Local Chat AI
Privacy-first AI chatbot running entirely on local hardware. It utilizes a custom database for specialized, context-aware knowledge.
Overview
This project is a privacy-first AI chatbot running entirely on local hardware, currently utilizing the Qwen 2.5 32B model. It offers complete control over conversations alongside seamless document integration for highly personalized, context-aware responses. I originally built this to serve as an uncensored assistant for Capture The Flag (CTF) practice. By feeding it comprehensive writeups and step-by-step methodologies from completed boxes, the AI builds a custom knowledge base, allowing it to reproduce previous attack vectors and guide me through future challenges.
Key Features
- Local-First: All processing happens on local hardware; no cloud services required.
- Document Integration: RAG (Retrieval-Augmented Generation) for context-aware responses.
- Docker Containerized: Easy deployment and management.

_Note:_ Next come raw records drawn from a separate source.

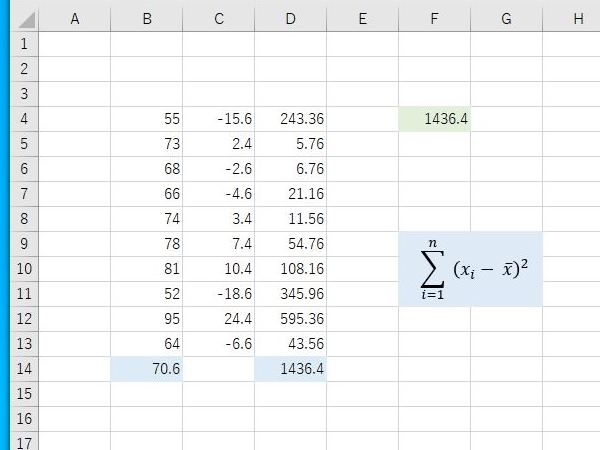Click cell containing -15.6
This screenshot has height=450, width=600.
(x=218, y=119)
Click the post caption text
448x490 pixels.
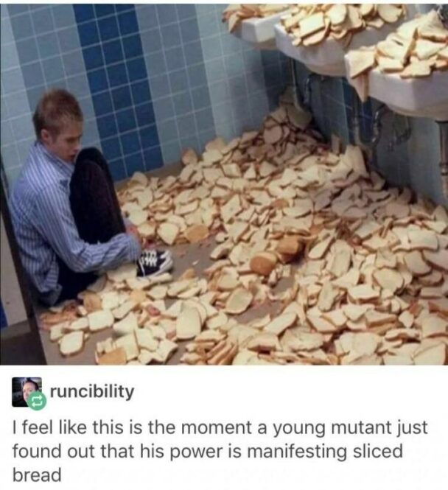coord(220,451)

- Multiple Models: Support for various LLM models through Ollama.
Technology Stack
- AnythingLLM: The interface and orchestration layer
- Ollama: Local LLM runtime
- Docker: Containerization for easy deployment
- Tailscale & SSH: Secure networking and tunneling
- RAG: Document embedding for contextual responses
Architecture & Implementation
This project presented a unique networking challenge because I wanted a specific architecture that didn't exhaust my personal server's resources. My solution was a distributed setup: I offloaded the heavy lifting to the university's Hopper server, utilizing its RTX 3090 to run Ollama as the main compute node.
Since I couldn't freely open ports to establish a direct connection between my personal server and the Hopper server, I engineered a workaround. I set up a persistent, background SSH tunnel between the two machines. Because they reside on the same network, this provides a stable and secure communication pipeline.
With the backend established, I run AnythingLLM via Docker on my personal server. I then use Tailscale to route the local web interface to my laptop, seamlessly linking all the devices. To feed the AI my CTF writeups, I set up an rsync pipeline from my laptop to my server. This creates a dedicated directory where I can simply drop files, which are then automatically ingested into AnythingLLM's knowledge base for the AI to reference.